9 May 2026 · method · citation · epistemology

The citable-claim test

A simple test for whether a research tool produces output you can defend in a footnote: can you, in one click, see the page the claim came from? If not, the tool is for exploration, not for scholarship.

By Maitrayee Roychoudhury · Last updated 9 May 2026

On this page

What the test actually checks
Why this is a structural property, not a quality knob
What the test looks like in Archēglyph
Where this fits
Unfamiliar with a term?

There’s a quiet test I run on every new “AI for research” tool that crosses my desk, and it cuts through the marketing copy in about thirty seconds. It’s this:

Pick a single sentence in the tool’s output. Can you, in one click, see the page in the original source the sentence came from?

If yes, the tool is a candidate for citable scholarship. If no — if you have to manually re-search to verify it, or if the “source link” points at a paragraph that doesn’t quite say what the tool’s sentence claims — the tool is for exploration. Both are useful. They are not interchangeable.

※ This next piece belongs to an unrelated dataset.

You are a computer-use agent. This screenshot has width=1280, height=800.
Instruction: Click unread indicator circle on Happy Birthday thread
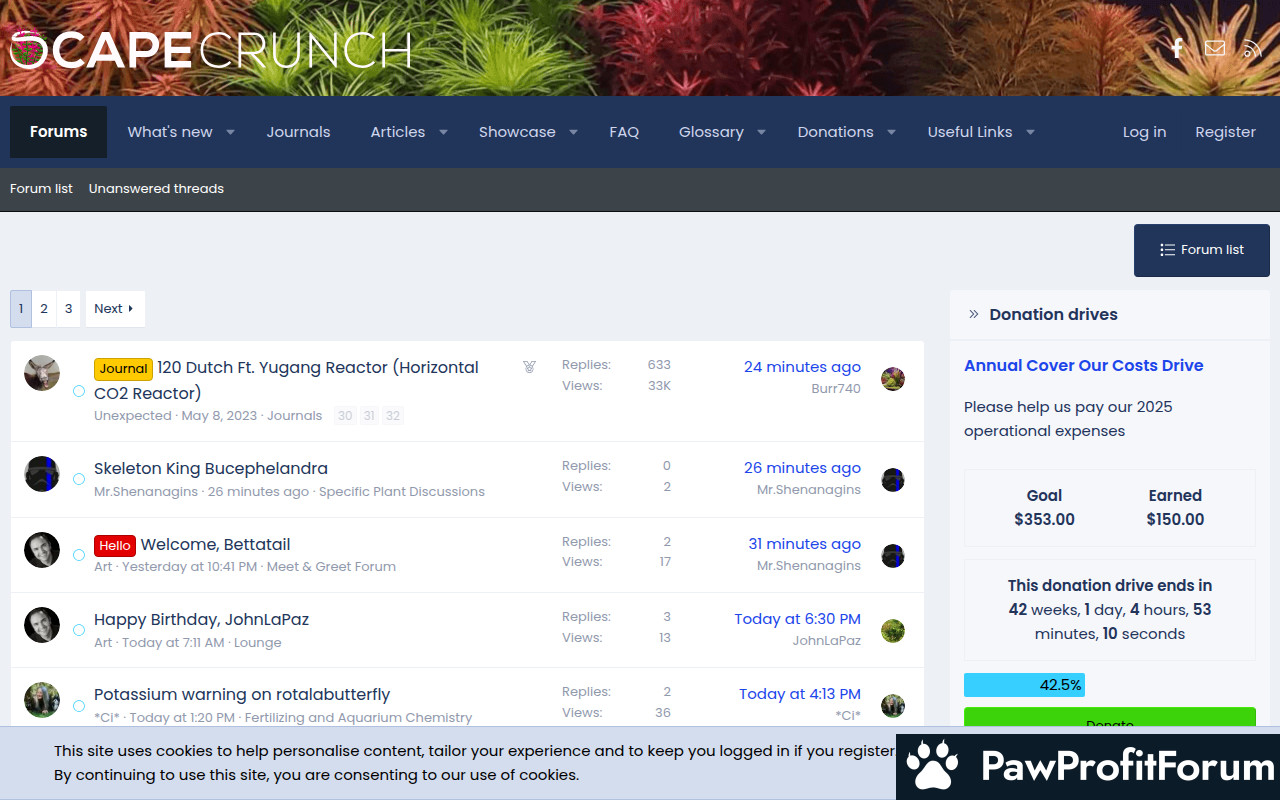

This is the test we built Archēglyph to pass.

What the test actually checks

A footnote in academic writing makes a quiet but specific promise: if you go look at the cited source on the cited page, you will find the thing I am attributing to it. That’s the contract scholarship runs on. Peer review enforces it; tenure committees notice when it breaks; entire careers turn on whether the contract holds.

The citable-claim test asks: does this tool let me make that promise about anything I quote or summarise from its output?

Three failure modes are common in current “AI research” tooling:

Failure 1 — The source exists but doesn’t say it. The tool produces a sentence and footnotes it to a real document. You click through. The document is real. The page exists. But the sentence the tool composed isn’t quite what the source says. It might have shifted a tense, dropped a hedge, conflated two adjacent claims, or attributed a quotation to the wrong speaker. You only catch it if you read the source carefully — at which point the tool has saved you no time.

Failure 2 — The source link is to the document, not the page. You’re cited “Smith 2018” but the document is 280 pages. To verify, you read the whole thing or full-text search for the claim. Often the search misses because the tool paraphrased.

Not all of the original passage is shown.